Problem = Reproduce verbatim the lines from the one containing "1736x743 pixels." through the end of the entries, both included, and leave the pictures out of your answer.

Data for the task =
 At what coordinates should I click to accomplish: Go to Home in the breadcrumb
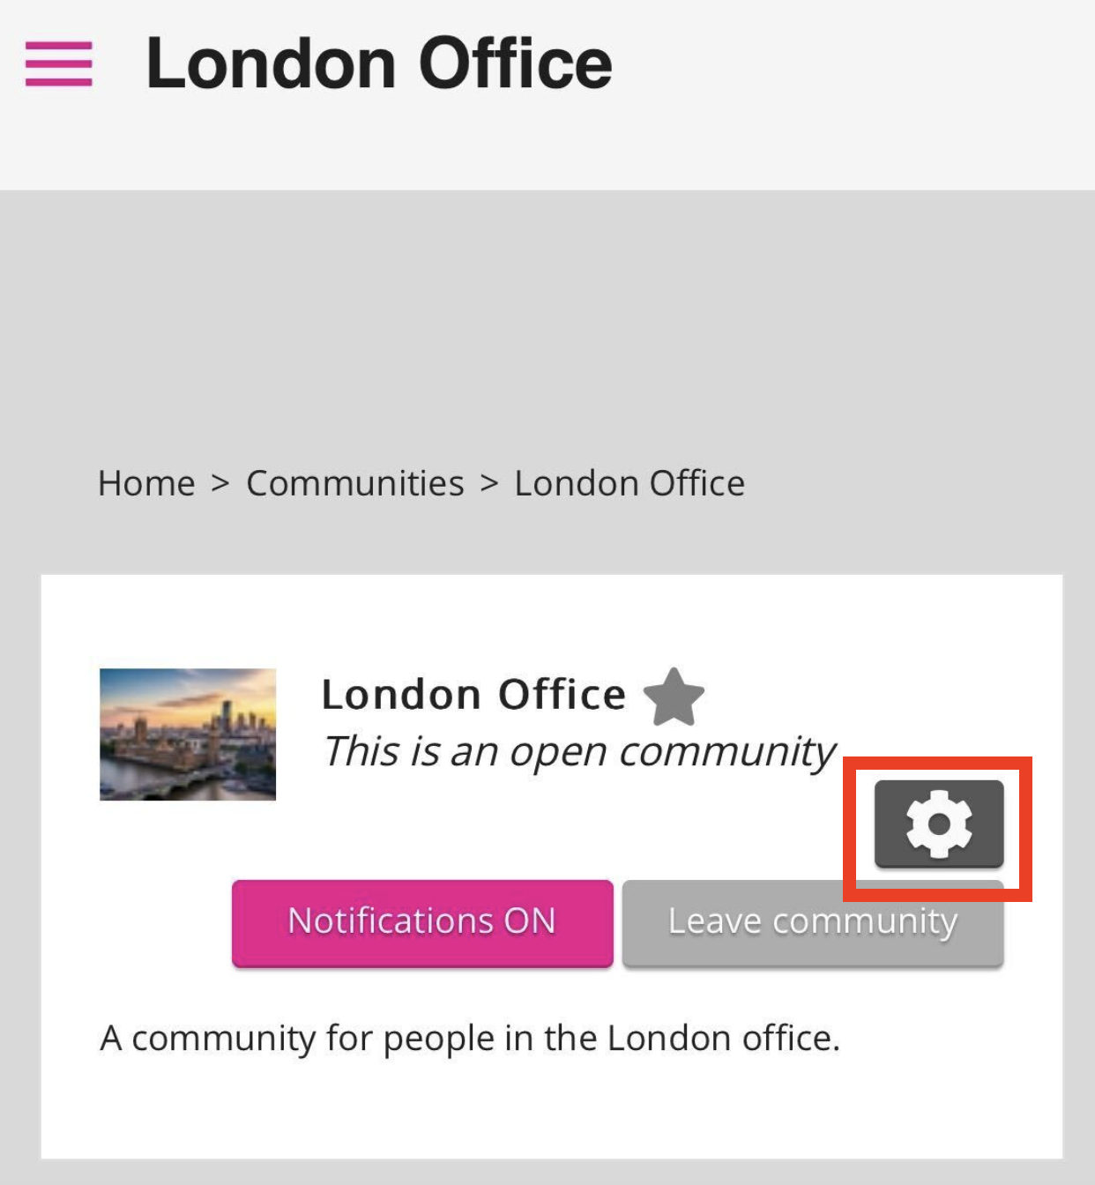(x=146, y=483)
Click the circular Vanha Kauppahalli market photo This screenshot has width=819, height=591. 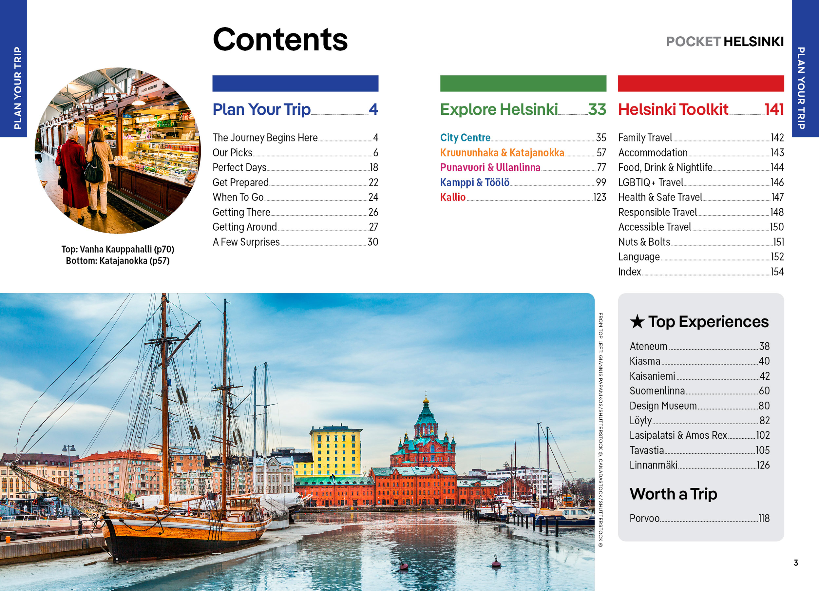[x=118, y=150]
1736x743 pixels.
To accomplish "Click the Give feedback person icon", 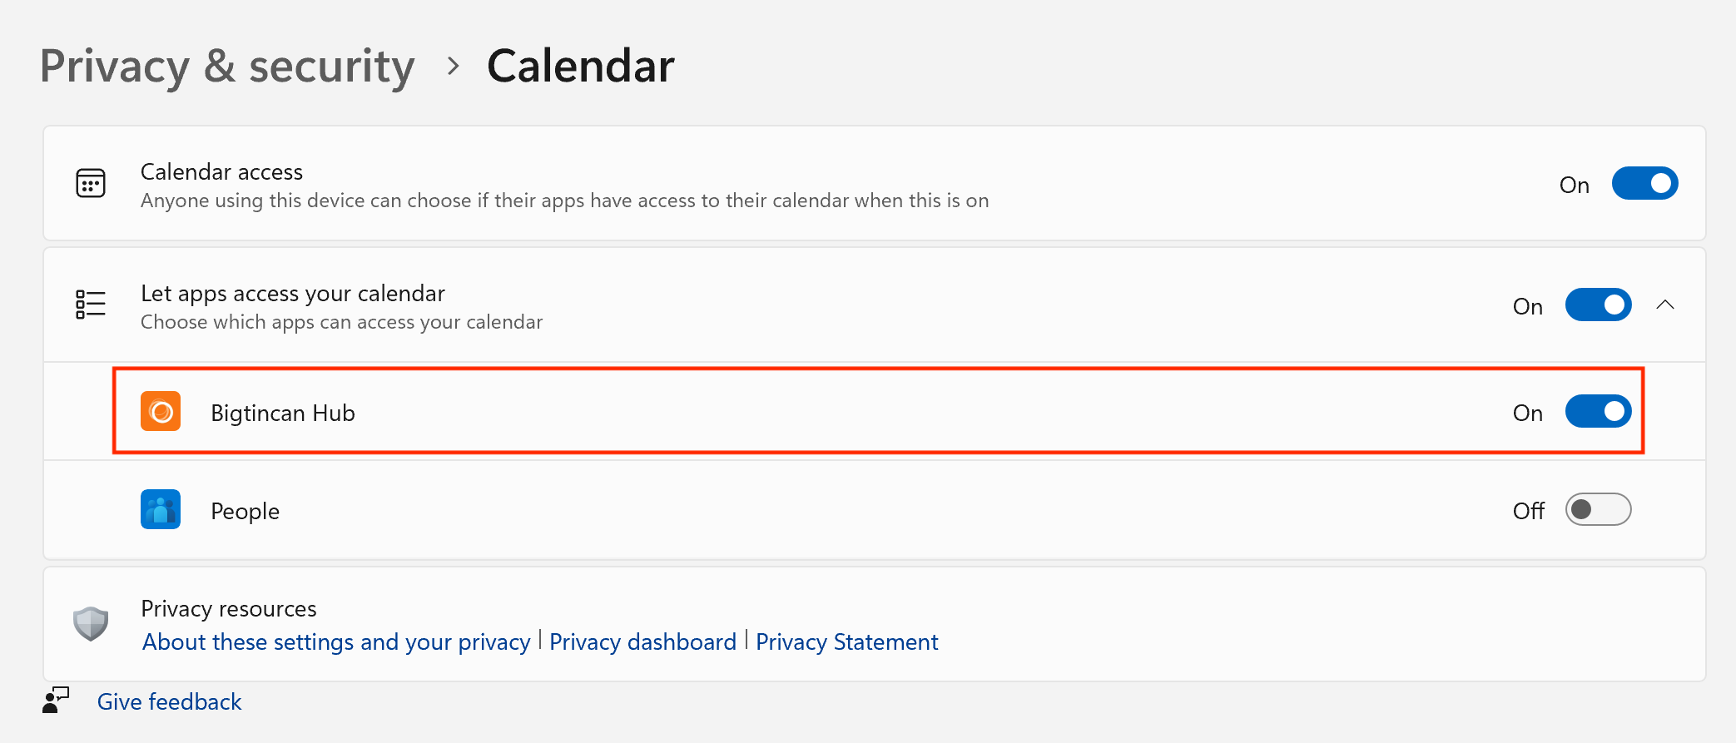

In response =
1736x743 pixels.
To accomplish "Click the Give feedback person icon", 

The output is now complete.